▸ **STUDY MATERIAL**
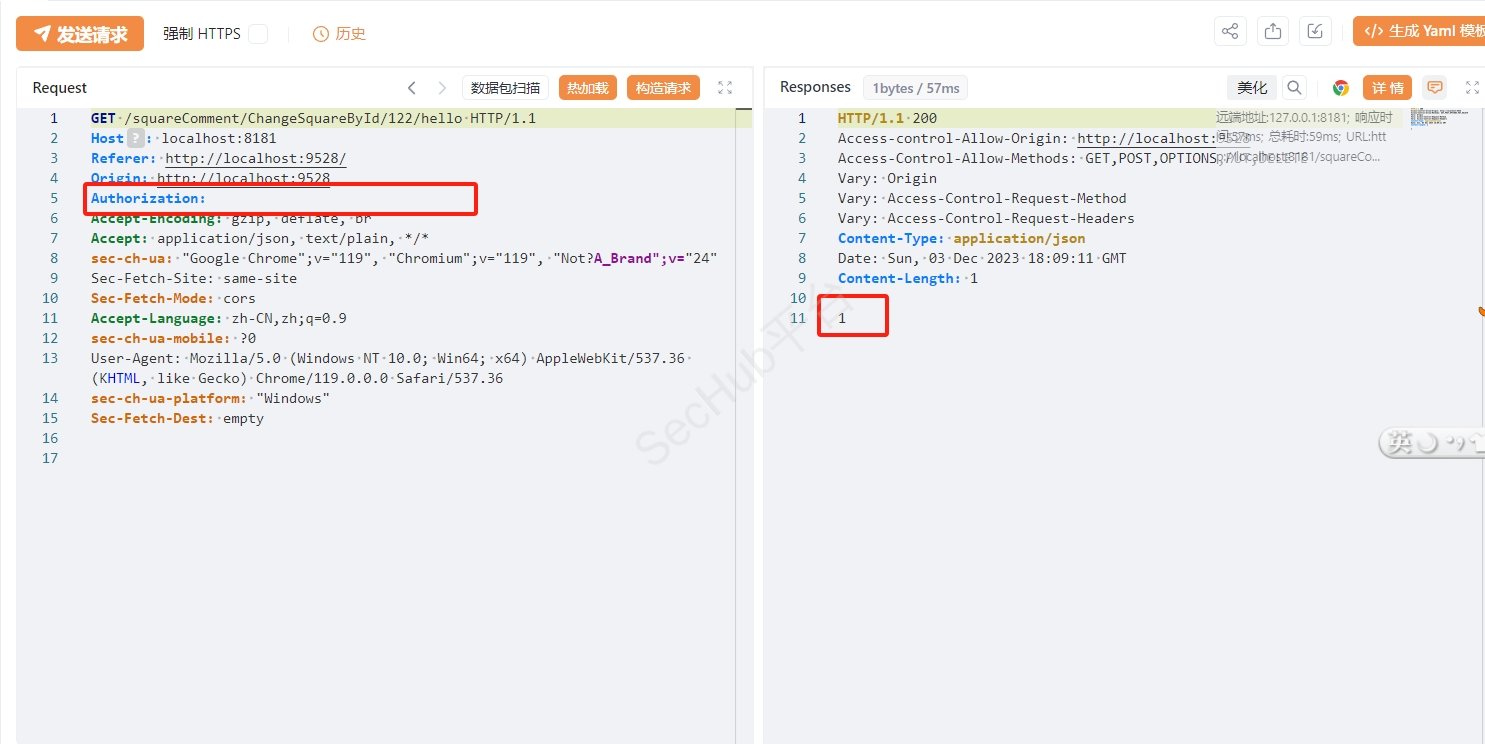Click the 热加载 hot reload button
This screenshot has width=1485, height=744.
tap(588, 88)
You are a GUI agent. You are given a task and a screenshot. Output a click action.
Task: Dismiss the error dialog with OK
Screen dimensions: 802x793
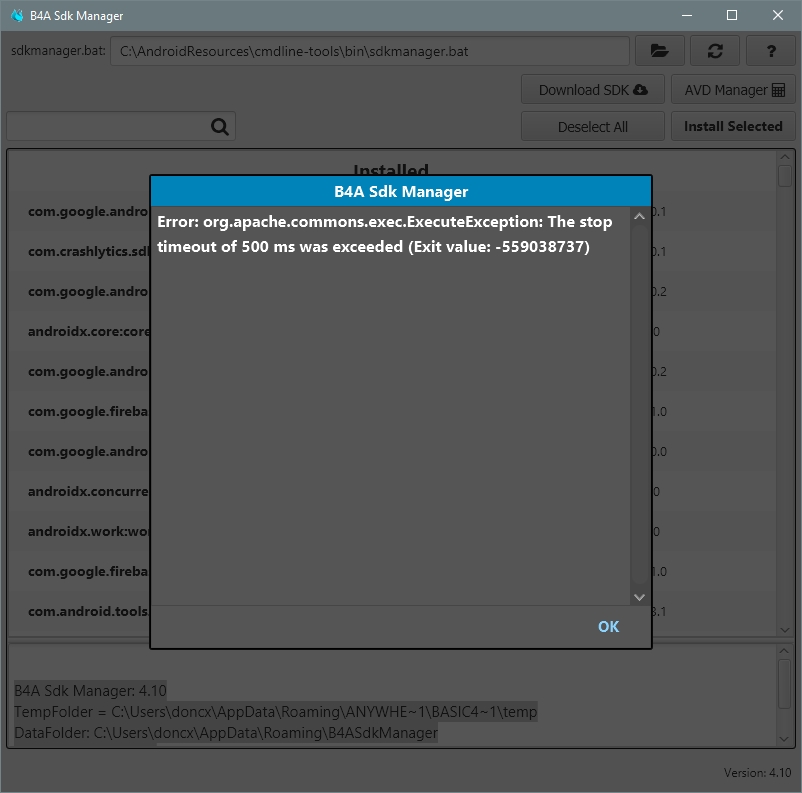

▸ **DIRECTIONS**
An exact copy of the lines from the line containing "You are a GUI" through the final line of the listing, without pictures, is the expected result.

▸ **RESULT OF THE EXERCISE**
You are a GUI agent. You are given a task and a screenshot. Output a click action.
Task: Dismiss the error dialog with OK
Screen dimensions: 802x793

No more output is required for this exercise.